## Assigned task
Within the entries below, the lines from the one with "The width and height of the screenshot is (828, 614)." through the one with "You are a computer-use agent. The width" are to be set down exactly, both ends kept.

## Entries supplied
━━━━━━━━━━━━━━━━━━━━

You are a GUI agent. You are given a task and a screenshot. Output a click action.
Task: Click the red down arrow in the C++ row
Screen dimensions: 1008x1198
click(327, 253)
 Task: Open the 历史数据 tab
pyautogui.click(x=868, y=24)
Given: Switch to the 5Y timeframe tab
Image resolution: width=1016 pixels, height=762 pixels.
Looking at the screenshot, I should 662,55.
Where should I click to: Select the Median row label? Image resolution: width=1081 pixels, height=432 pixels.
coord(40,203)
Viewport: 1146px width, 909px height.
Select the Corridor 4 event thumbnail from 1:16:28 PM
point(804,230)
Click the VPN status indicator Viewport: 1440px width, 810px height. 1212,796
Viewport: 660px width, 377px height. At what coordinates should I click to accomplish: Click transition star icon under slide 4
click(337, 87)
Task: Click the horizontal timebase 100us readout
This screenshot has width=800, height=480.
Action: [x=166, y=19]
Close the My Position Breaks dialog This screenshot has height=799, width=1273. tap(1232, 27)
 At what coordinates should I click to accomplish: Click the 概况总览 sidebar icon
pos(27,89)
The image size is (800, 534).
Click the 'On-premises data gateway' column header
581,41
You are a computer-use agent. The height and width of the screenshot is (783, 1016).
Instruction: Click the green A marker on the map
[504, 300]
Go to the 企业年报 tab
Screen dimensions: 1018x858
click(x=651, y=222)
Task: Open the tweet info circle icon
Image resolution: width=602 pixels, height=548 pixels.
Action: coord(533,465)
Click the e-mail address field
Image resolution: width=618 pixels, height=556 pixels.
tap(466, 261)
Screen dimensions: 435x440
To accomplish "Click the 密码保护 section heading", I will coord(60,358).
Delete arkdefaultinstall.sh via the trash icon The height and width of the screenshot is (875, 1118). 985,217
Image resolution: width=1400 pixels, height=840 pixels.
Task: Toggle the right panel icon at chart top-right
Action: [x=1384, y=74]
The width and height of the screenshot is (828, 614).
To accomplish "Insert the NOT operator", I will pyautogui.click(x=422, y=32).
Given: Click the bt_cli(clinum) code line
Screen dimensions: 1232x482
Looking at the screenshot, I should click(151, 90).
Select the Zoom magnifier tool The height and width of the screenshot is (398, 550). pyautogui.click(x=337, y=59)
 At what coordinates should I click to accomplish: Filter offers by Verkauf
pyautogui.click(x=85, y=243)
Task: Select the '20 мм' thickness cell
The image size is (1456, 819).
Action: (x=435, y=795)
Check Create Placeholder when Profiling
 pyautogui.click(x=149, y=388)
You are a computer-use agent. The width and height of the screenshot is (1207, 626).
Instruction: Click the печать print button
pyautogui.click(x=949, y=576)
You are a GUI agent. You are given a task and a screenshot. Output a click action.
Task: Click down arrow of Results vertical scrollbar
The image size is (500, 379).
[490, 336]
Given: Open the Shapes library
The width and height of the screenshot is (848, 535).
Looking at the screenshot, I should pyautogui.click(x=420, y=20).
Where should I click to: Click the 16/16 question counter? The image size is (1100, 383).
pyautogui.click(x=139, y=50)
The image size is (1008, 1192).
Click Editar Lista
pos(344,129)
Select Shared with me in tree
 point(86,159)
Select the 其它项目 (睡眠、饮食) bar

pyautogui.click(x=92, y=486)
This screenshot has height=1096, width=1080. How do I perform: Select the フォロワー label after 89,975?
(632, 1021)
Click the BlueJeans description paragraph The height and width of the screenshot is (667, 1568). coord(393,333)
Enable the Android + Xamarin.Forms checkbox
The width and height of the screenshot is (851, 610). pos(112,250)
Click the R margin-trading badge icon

━━━━━━━━━━━━━━━━━━━━

## Solved problem
The width and height of the screenshot is (828, 614).
To accomplish "Insert the NOT operator", I will pyautogui.click(x=422, y=32).
Given: Click the bt_cli(clinum) code line
Screen dimensions: 1232x482
Looking at the screenshot, I should click(151, 90).
Select the Zoom magnifier tool The height and width of the screenshot is (398, 550). pyautogui.click(x=337, y=59)
 At what coordinates should I click to accomplish: Filter offers by Verkauf
pyautogui.click(x=85, y=243)
Task: Select the '20 мм' thickness cell
The image size is (1456, 819).
Action: (x=435, y=795)
Check Create Placeholder when Profiling
 pyautogui.click(x=149, y=388)
You are a computer-use agent. The width and height of the screenshot is (1207, 626).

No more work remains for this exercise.